Kathmandu, con le sue contraddizioni, ha accolto migliaia di attivisti e attiviste – la presenza femminile è stata preponderante - provenienti soprattutto dall’Asia meridionale, grazie alla potente Federazione delle Ong del Nepal, che conta migliaia di membri e opera in tutti i settori quasi come un organo statale, e un forte anche se diviso movimento sindacale.
Questo di Kathmandu è stato soprattutto un forum continentale, con una massiccia partecipazione - gli organizzatori hanno contato oltre 20mila iscritti e un turnover di 50mila presenze - dal subcontinente indiano e dal resto dell’Asia, e presenze simboliche da Africa, Europa e America.
Il forum è stato organizzato in un parco nel centro della città, con grandi tendoni che ospitavano i seminari, una grande piazza fiancheggiata da piccoli stand che offrivano cibo, prodotti artigianali locali, spesso legati a progetti per potenziare l’autonomia economica delle donne, oltre a materiale informativo su attività e temi. Questa disposizione spaziale ha favorito lo scambio e l’incontro tra le persone che hanno affollato lo spazio, spostandosi da un seminario all’altro.
Sono stati tre giorni di intense discussioni con oltre 400 incontri su una vasta gamma di temi, molti dei quali legati alle lotte sociali. Nei seminari si sentiva parlare di grandi lotte popolari di pescatori, contadini, intoccabili, abitanti delle foreste e popoli nativi contro i processi che li emarginano nell’economia della globalizzazione, ma anche dei processi di affermazione delle destre e dei fascismi in Asia e in tutto il globo.

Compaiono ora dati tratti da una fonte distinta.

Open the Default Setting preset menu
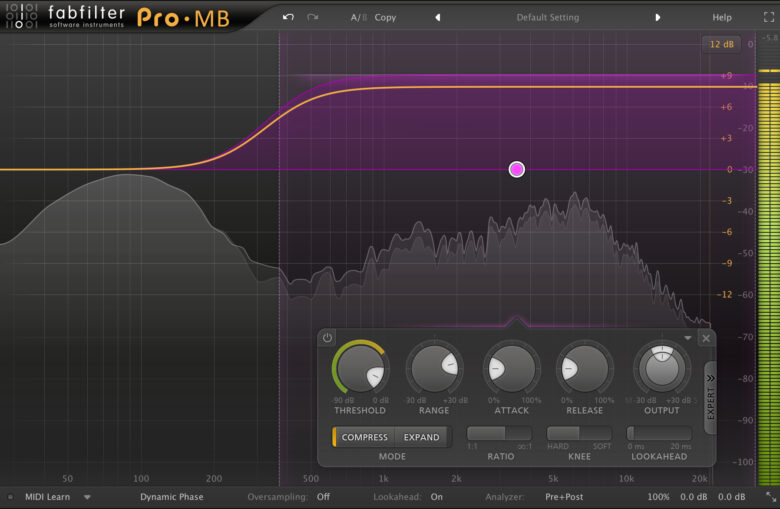 (547, 17)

Il cambiamento climatico è stata una tematica molto presente. Qui il tema del riscaldamento globale non riguarda solo le politiche per evitare un ulteriore aumento della temperatura, su cui i movimenti sociali sono fortemente impegnati, ma è anche una questione di giustizia climatica che richiede il riconoscimento di un debito ecologico - l’industrializzazione occidentale ha provocato il riscaldamento – dell’Occidente verso il Sud globale.

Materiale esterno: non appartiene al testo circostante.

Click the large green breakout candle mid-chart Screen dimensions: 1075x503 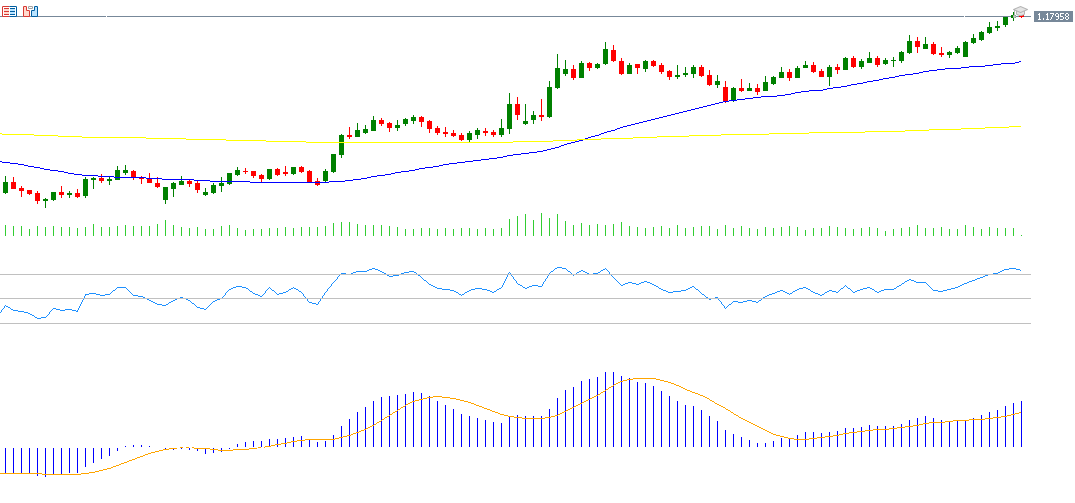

Ricorrente anche la parola “colonialismo”, che emerge sistematicamente e in varie forme e sfumature in quasi tutti i dibattiti. Quello che l’Europa ha cercato di nascondere sotto il tappeto, fingendo di dimenticare da dove proviene la propria ricchezza, qui è ancora sul tavolo e attende di essere affrontato. Un esempio è stato il seminario sulla “Decolonizzazione dell’aiuto allo sviluppo”, a cui Un Ponte Per ha partecipato in preparazione di una campagna per la “Giornata della memoria delle vittime del colonialismo”.
“Non vogliamo aiuti ma riparazioni – è stato detto - dovete riparare i danni del colonialismo, ai quali si aggiungono quelli del debito climatico”. Una posizione radicale, soprattutto contro gli aiuti degli Stati e della Banca Mondiale. Ma anche le Ong occidentali non sono state risparmiate. Il Sud, almeno quello presente qui, è consapevole di non aver bisogno di lezioni dagli europei.
La guerra, invece, non è stata tra i temi più frequentati. L’impressione è che la guerra in Ucraina sia considerata in Asia una guerra “inter-bianca”, con un certo fastidio nei confronti di entrambi i contendenti, la Nato e la Russia. Gli sguardi si concentrano invece sul Mar Cinese Meridionale come luogo in cui si rischia lo scoppio della guerra globale, quella fra l’Occidente e la Cina.
Unanime è stata l'identificazione con la lotta del popolo palestinese contro l’occupazione. Si tratta di una solidarietà spontanea tra colonizzati, la bandiera più agitata in questo forum è stata quella palestinese.